Upaya revitalisasi untuk menjadi sukses, motivasi utama harus datang dari masyarakat penutur bahasa itu sendiri. Ahli bahasa juga dapat bekerja dengan penutur untuk datang dengan membawa sistem penulisan jika bahasa yang tidak tertulis, menulis tata bahasa dan deskripsi bahasa, dan akhirnya membantu mempersiapkan bahan ajar untuk sekolah-sekolah.
Transmisi bahasa ke generasi berikutnya adalah kunci untuk melestarikannya, anak-anak adalah fokus dari banyak program revitalisasi.
Istilah relativitas bahasa tekait dengan hubungan bahasa, pikiran, dan budaya, muncul. Relativitas bahasa muncul karena adanya sebuah kenyataan atau fakta bahwa setiap bahasa memiliki caranya masing-masing dalam mendeskripsikan dunia. Bahasa telah menciptakan sebuah sistemnya sendiri untuk mendeskripsikan dunia. Sistem tersebut tidak dapat diukur atau tidak dapat disamakan satu sama lain. Seseorang akan menarik sebuah kesimpulam terhadap dunia di luar dirinya berdasarkan bahasa yang dimilikinya. Ludwig Wittgenstein mengeluarkan sebuah kalimat yang menarik tentang bahasa sebagai media ekspresi sebuah realitas, “the limits of my language mean the limits of my world” (dalam Warren, Joshua, 2007).
Pemikiran-pemikiran Boaz yang berkaitan dengan relativitas bahasa, dikembangkan oleh Sapir-Whorf yang secara garis besar menyatakan bahwa bahasa merupakan sebuah fenomena yang bersifat relatif antara bahasa satu dengan yang lain.

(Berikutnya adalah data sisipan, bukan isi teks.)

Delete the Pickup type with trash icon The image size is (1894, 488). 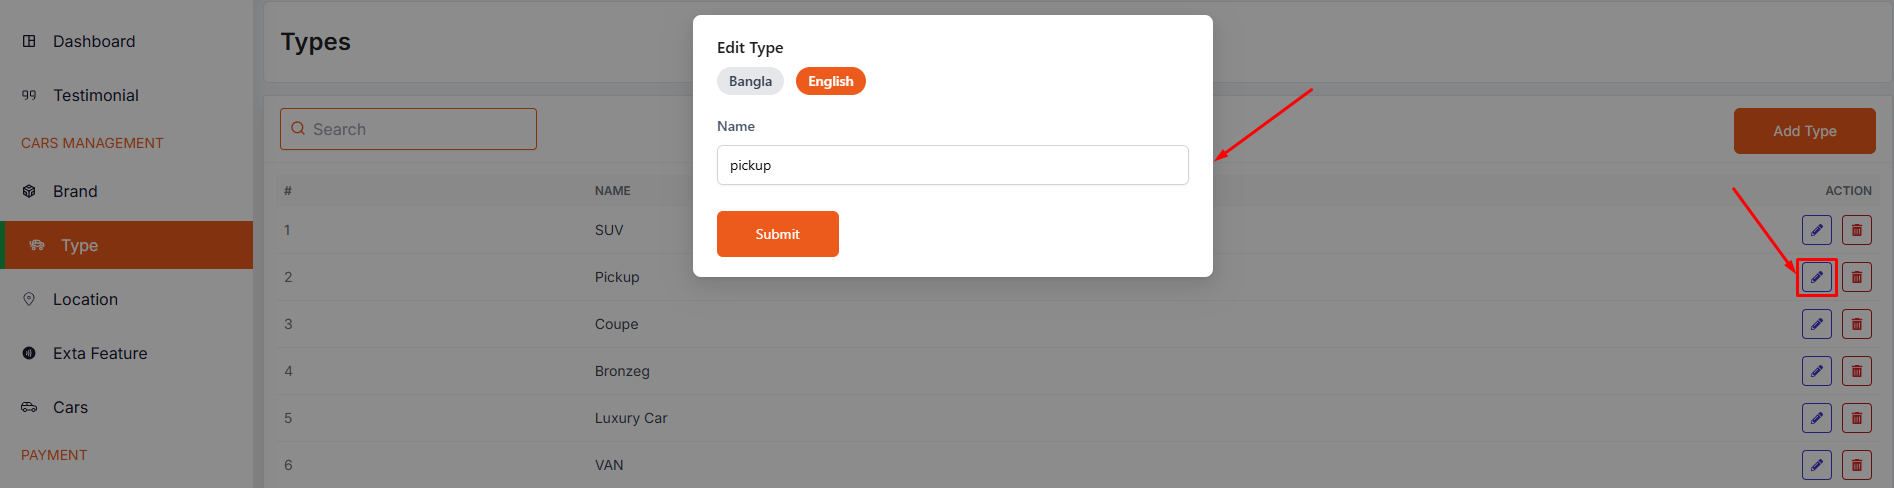point(1856,277)
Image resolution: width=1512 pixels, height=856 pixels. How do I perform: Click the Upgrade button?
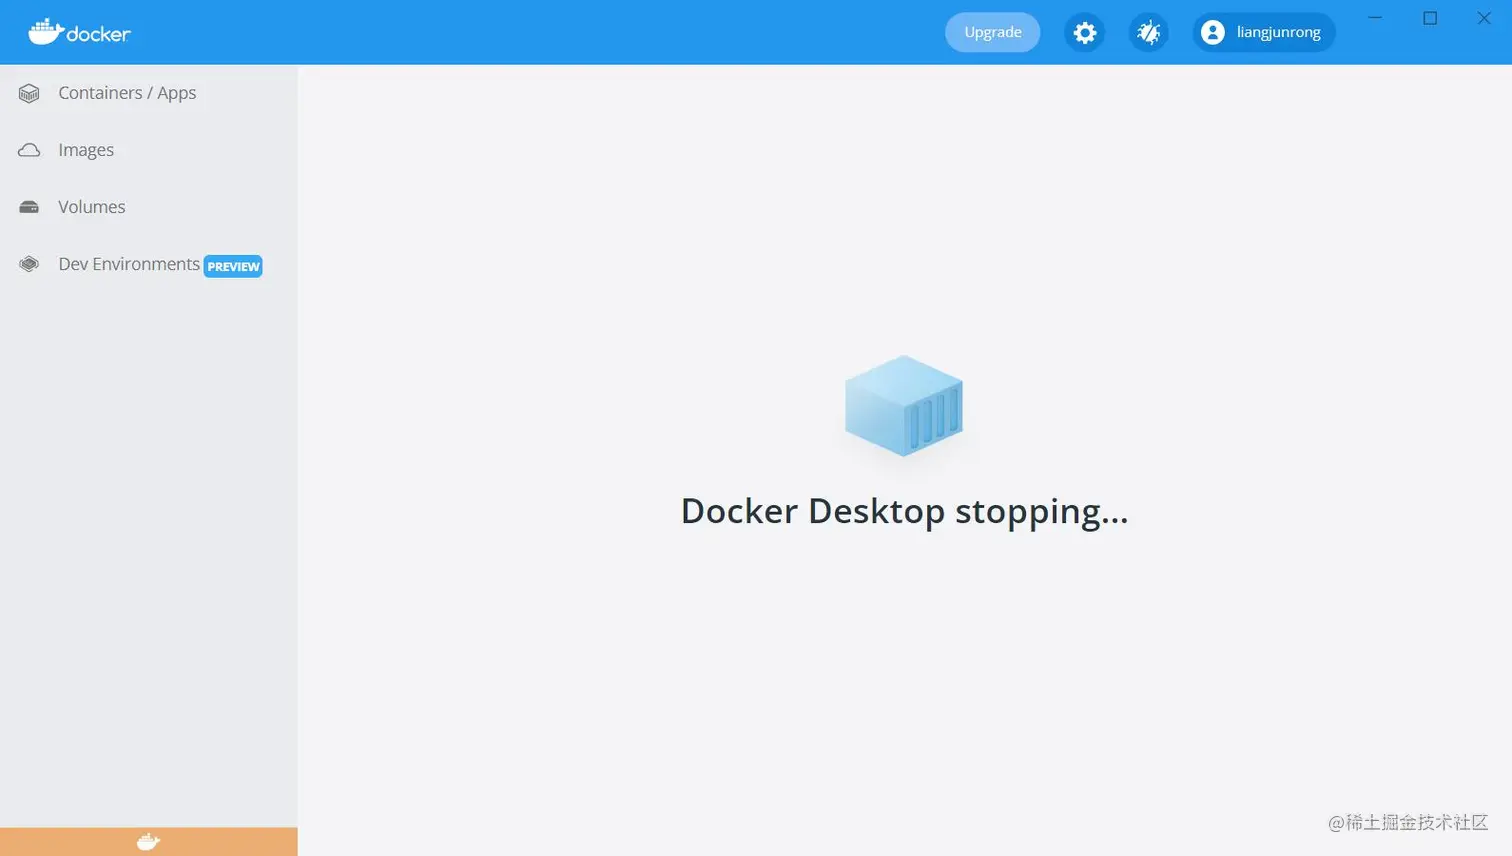pyautogui.click(x=991, y=31)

Sifat relatif tersebut disebabkan adanya faktor-faktor yang mempengaruhi yaitu budaya. Berkaitan dengan konsep relativitas bahasa tersebut muncullah Hipotesis Sapir-Whorf . Dasar teorinya menyatakan bahwa bahasa itu merupakan aktivitas rohani, proses kejiwaan yang berulang-ulang untuk membentuk gagasan/pikiran melalui bunyi yang berartikulasi. Setiap bahasa memiliki keistimewaan yaitu lambang jiwa, tabiat dan sifat bangsa. Akibatnya timbul keragaman bahasa dan perbedaannya. Selanjutnya prinsip dasarnya menyebutkan bahwa bahasa milik suatu bangsa menentukan pandangannya terhadap dunia dan lingkungan sekitarnya melalui kategori gramatikal dan klasifikasi semantik yang mungkin dalam bahasa yang diwarisinya bersama kebudayaannya.

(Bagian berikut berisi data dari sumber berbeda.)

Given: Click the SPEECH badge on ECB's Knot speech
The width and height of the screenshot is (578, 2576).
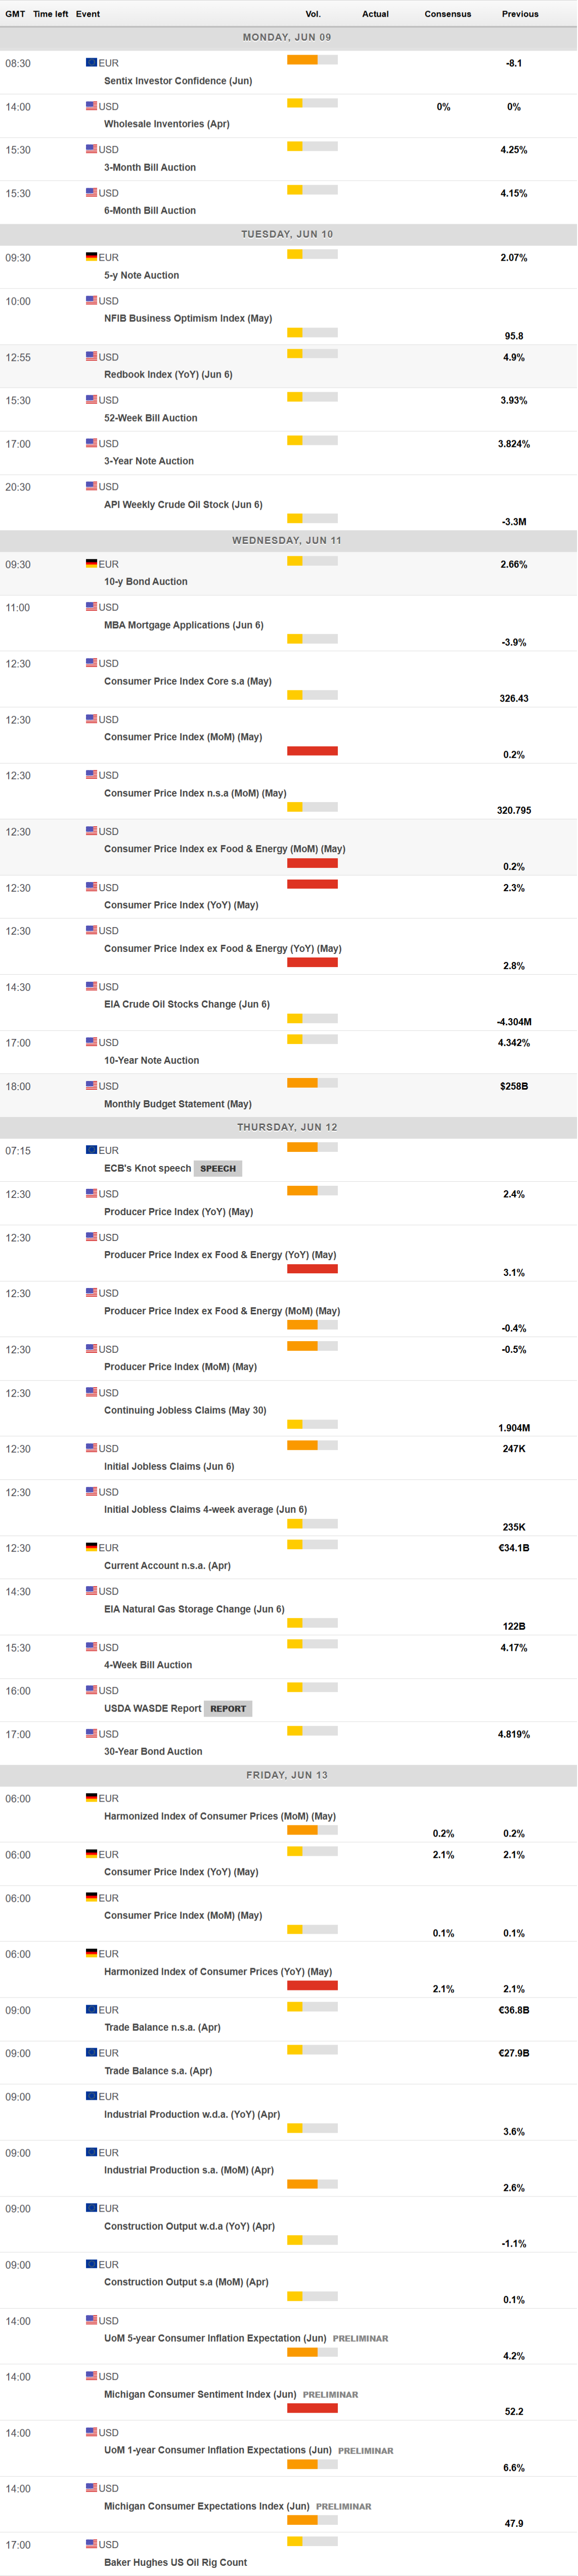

Kajian mengenai relativitas budaya inilah yang memberikan pengaruh besar terhadap perkembangan analisis komparatif bahasa. Analisis komparatif terhadap bahasa satu dengan yang lain telah membuktikan bahwa bahasa satu dengan yang lain memiliki konsep dan sistem yang berbeda.

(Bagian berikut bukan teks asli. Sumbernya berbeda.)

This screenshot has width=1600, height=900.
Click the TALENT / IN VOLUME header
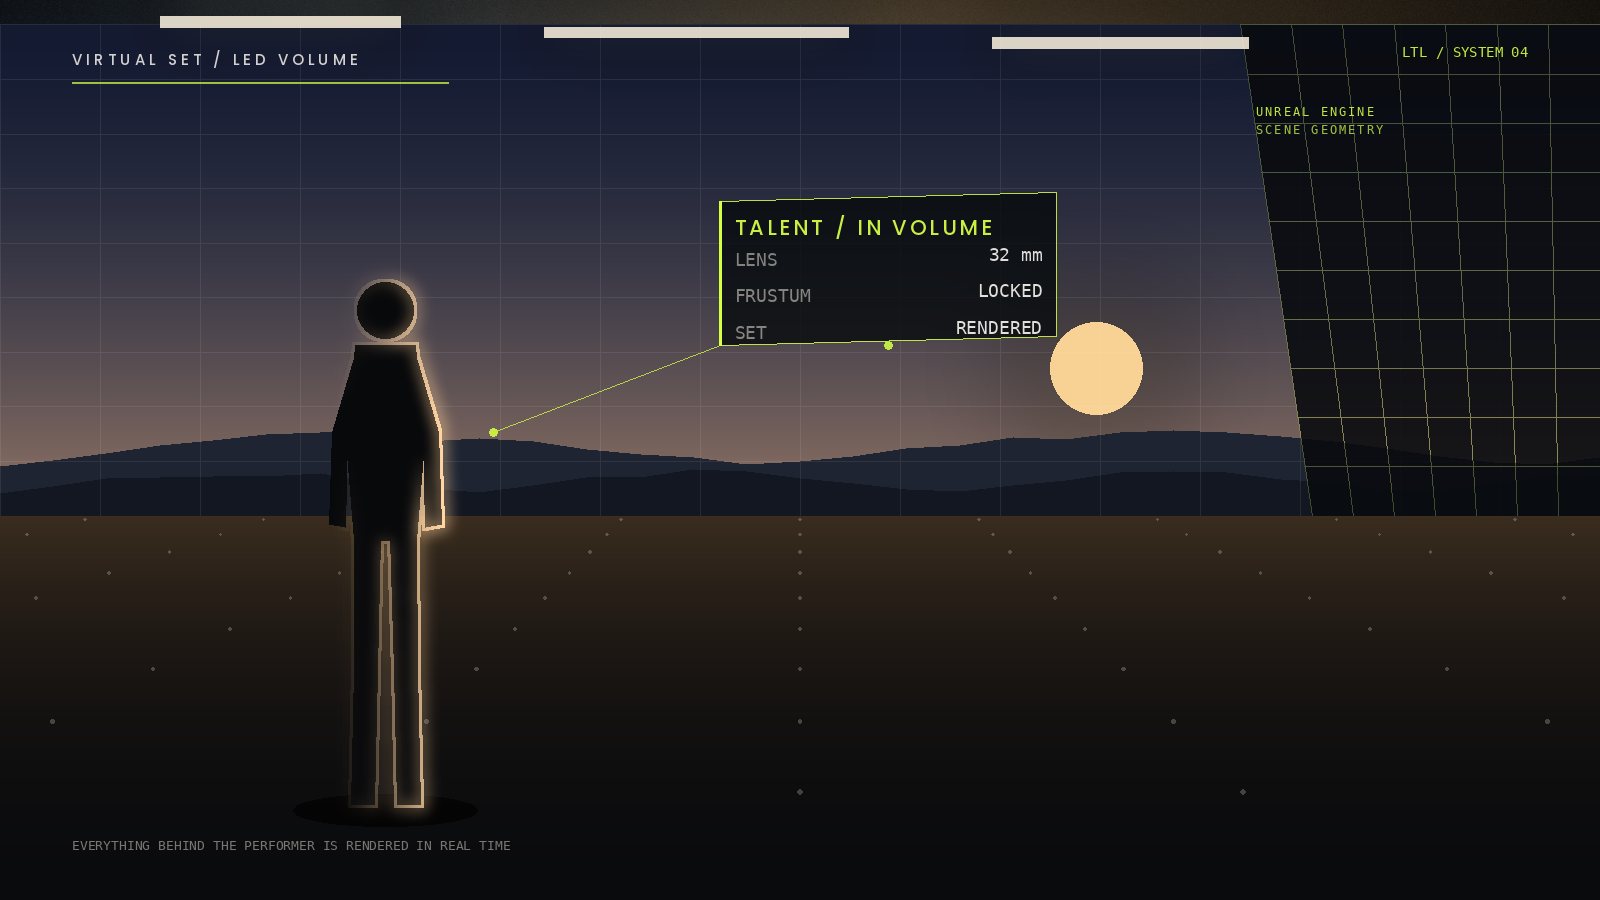pos(864,228)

Konsep Saphir-Whorf Saphir-Worf mengatakan bahwa tidak ada bahasa yang memiliki kesamaan yang sangat dominan dalam mengungkapkan sebuah realitas yang sama. Hal ini dikarenakan terdapat hubungan antara bahasa dan pikiran, atau lebih tajam lagi dapat dikatakan bahwa bahasa mempengaruhi pikiran. Sapir-Whorf mengutarakan dua hipotesis mengenai keterkaitan antara bahasa dan pikiran:
1.        hipotesis relativitas bahasa yang menyatakan bahwa perbedaan struktur bahasa secara umum paralel dengan perbedaan kognitif non-bahasa. Perbedaan bahasa menyebabkan perbedaan pikiran orang yang menggunakan bahasa tersebut.
2.        hipotetsis determinisme bahasa yang menyatakan bahwa struktur bahasa mempengaruhi persepsi manusia terhadap realitas. Pengaruh bahasa terhadap pikiran dapat terjadi melalui sebuah kebiasaan dan melalui aspek formal bahasa, misalnya tata bahasa dan leksikon. Sebuah contoh ilustrasi yang sangat terkenal yatitu kata salju. Whorf menyatakan bahwa semua bahasa memiliki konsep untuk menggambarkan konsep salju, baik salju yang sedang turun, salju yang ada dipermukaan tanah, maupun salju yang meleleh. Berbeda dengan bangas Eskimo yang memiliki leksikon yang berbeda untuk mengungkapkan salju yang sedang turun, salju yang ada di permukaan tanah, dan salju yang sedang meleleh. Tidak ada dua bahasa yang cukup sama untuk mewakili realitas yang sama. Dunia tempat tinggal masyarakat dinilai oleh Whorf sebagai dunia yang sama namun memiliki perbedaan karakteristik. Perbedaan tersebut menjadi penyebab perbedaan dalam menangkap dan mengekspresikan sebuah realitas. Contoh lain yaitu tentang konsep warna. Lucy, seorang antropolog menulis mengenai perbedaan bahasa berkaitan dengan aktivitas perseptual. Dua individu yang memiliki kosa kata tentang warna dasar (basic color) yang berbeda, akan mengurutkan warna sekunder dengan cara yang berbeda. Relativitas bahasa melihat bahwa kategori yang ada dalam bahasa menjadi dasar dari aktivitas mental, seperti kategorisasi, ingatan, dan pengambilan keputusan.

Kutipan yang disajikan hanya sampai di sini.